From owner-freebsd-current@FreeBSD.ORG  Sun Mar  7 11:59:36 2010
Return-Path: <owner-freebsd-current@FreeBSD.ORG>
Delivered-To: current@FreeBSD.org
Received: from mx1.freebsd.org (mx1.freebsd.org [IPv6:2001:4f8:fff6::34])
	by hub.freebsd.org (Postfix) with ESMTP id 771B5106566B;
	Sun,  7 Mar 2010 11:59:36 +0000 (UTC)
	(envelope-from rwatson@FreeBSD.org)
Received: from cyrus.watson.org (cyrus.watson.org [65.122.17.42])
	by mx1.freebsd.org (Postfix) with ESMTP id 549A48FC17;
	Sun,  7 Mar 2010 11:59:36 +0000 (UTC)
Received: from fledge.watson.org (fledge.watson.org [65.122.17.41])
	by cyrus.watson.org (Postfix) with ESMTPS id CE53346B51;
	Sun,  7 Mar 2010 06:59:35 -0500 (EST)
Date: Sun, 7 Mar 2010 11:59:35 +0000 (GMT)
From: Robert Watson <rwatson@FreeBSD.org>
X-X-Sender: robert@fledge.watson.org
To: current@FreeBSD.org, stable@FreeBSD.org
Message-ID: <alpine.BSF.2.00.1003071141050.9729@fledge.watson.org>
User-Agent: Alpine 2.00 (BSF 1167 2008-08-23)
MIME-Version: 1.0
Content-Type: TEXT/PLAIN; format=flowed; charset=US-ASCII
Cc: 
Subject: net.inet.tcp.timer_race: does anyone have a non-zero value?
X-BeenThere: freebsd-current@freebsd.org
X-Mailman-Version: 2.1.5
Precedence: list
List-Id: Discussions about the use of FreeBSD-current
	<freebsd-current.freebsd.org>
List-Unsubscribe: <http://lists.freebsd.org/mailman/listinfo/freebsd-current>, 
	<mailto:freebsd-current-request@freebsd.org?subject=unsubscribe>
List-Archive: <http://lists.freebsd.org/pipermail/freebsd-current>
List-Post: <mailto:freebsd-current@freebsd.org>
List-Help: <mailto:freebsd-current-request@freebsd.org?subject=help>
List-Subscribe: <http://lists.freebsd.org/mailman/listinfo/freebsd-current>,
	<mailto:freebsd-current-request@freebsd.org?subject=subscribe>
X-List-Received-Date: Sun, 07 Mar 2010 11:59:36 -0000


Dear all:

I'm embarking on some new network stack locking work, which requires me to 
address a number of loose ends in the current model.  A few years ago, my 
attention was drawn to a largly theoretical race, which had existed in the BSD 
code since inception.  It is detected and handled in practice, but relies on 
type stability of TCP connection data structures, which will need to change in 
the future due to on-going virtualization work.  I didn't fix it at the time, 
but did add a counter so that we could see if it was happening in the field -- 
that counter, net.inet.tcp.timer_race, indicates whether or not the stack has 
detected it happening (and then handled it).  This e-mail is to collect the 
results of that in-the-field survey.

Please check the results of the following command:

   % sysctl net.inet.tcp.timer_race
   net.inet.tcp.timer_race: 0

If your system shows a non-zero value, please send me a *private e-mail* with 
the output of that command, plus also the output of "sysctl kern.smp", 
"uptime", and a brief description of the workload and network interface 
configuration.  For example: it's a busy 8-core web server with roughly X 
connections/second, and that has three em network interfaces used to load 
balance from an upstream source.  IPSEC is used for management purposes (but 
not bulk traffic), and there's a local MySQL database.

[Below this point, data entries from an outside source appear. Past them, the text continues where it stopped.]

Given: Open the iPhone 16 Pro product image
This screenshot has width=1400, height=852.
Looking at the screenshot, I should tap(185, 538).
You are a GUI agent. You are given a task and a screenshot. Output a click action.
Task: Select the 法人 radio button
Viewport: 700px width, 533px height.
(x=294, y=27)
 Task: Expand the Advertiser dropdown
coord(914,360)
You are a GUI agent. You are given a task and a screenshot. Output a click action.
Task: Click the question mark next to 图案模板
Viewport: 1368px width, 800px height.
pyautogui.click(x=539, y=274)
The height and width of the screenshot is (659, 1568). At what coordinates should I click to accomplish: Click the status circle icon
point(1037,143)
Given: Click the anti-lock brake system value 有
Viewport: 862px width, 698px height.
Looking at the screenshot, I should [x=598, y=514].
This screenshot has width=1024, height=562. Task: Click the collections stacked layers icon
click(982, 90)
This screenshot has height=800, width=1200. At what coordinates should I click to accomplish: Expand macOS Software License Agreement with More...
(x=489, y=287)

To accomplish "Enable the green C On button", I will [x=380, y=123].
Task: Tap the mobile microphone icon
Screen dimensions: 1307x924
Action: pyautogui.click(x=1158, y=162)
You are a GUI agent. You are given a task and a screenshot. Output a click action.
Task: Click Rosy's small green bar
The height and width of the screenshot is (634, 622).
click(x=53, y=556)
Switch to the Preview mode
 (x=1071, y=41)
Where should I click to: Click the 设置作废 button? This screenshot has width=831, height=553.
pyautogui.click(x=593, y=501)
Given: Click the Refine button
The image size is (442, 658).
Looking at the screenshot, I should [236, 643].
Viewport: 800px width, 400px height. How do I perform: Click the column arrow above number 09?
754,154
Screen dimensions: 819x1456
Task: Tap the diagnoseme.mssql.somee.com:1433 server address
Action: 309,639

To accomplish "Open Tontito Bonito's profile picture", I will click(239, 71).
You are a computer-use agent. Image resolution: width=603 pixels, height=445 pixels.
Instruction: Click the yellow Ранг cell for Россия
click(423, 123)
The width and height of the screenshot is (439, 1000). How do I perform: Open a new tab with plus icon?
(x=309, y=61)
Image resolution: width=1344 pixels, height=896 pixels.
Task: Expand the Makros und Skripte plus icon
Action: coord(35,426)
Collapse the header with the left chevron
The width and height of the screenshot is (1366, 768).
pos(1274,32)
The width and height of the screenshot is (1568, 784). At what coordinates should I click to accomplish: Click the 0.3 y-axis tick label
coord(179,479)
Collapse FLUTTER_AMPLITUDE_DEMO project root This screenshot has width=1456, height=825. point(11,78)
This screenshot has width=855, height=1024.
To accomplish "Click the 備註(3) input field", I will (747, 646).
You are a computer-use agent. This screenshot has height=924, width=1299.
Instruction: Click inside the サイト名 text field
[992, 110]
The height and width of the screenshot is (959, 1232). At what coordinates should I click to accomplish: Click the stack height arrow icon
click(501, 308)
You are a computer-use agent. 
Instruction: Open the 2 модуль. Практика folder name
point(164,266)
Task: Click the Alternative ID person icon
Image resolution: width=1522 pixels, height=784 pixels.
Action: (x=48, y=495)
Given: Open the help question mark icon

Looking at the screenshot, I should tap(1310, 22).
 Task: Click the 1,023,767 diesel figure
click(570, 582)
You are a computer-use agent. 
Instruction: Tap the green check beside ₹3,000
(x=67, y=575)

I've already seen one non-zero report, but would be interested in knowing a 
bit more about the kinds of situations where it's happening so that I can 
prioritize fixing it appropriately, but also reason about the frequency at 
which it happens so we can select a fix that avoids adding significant 
overhead in the common case.

Thanks,

Robert N M Watson
Computer Laboratory
University of Cambridge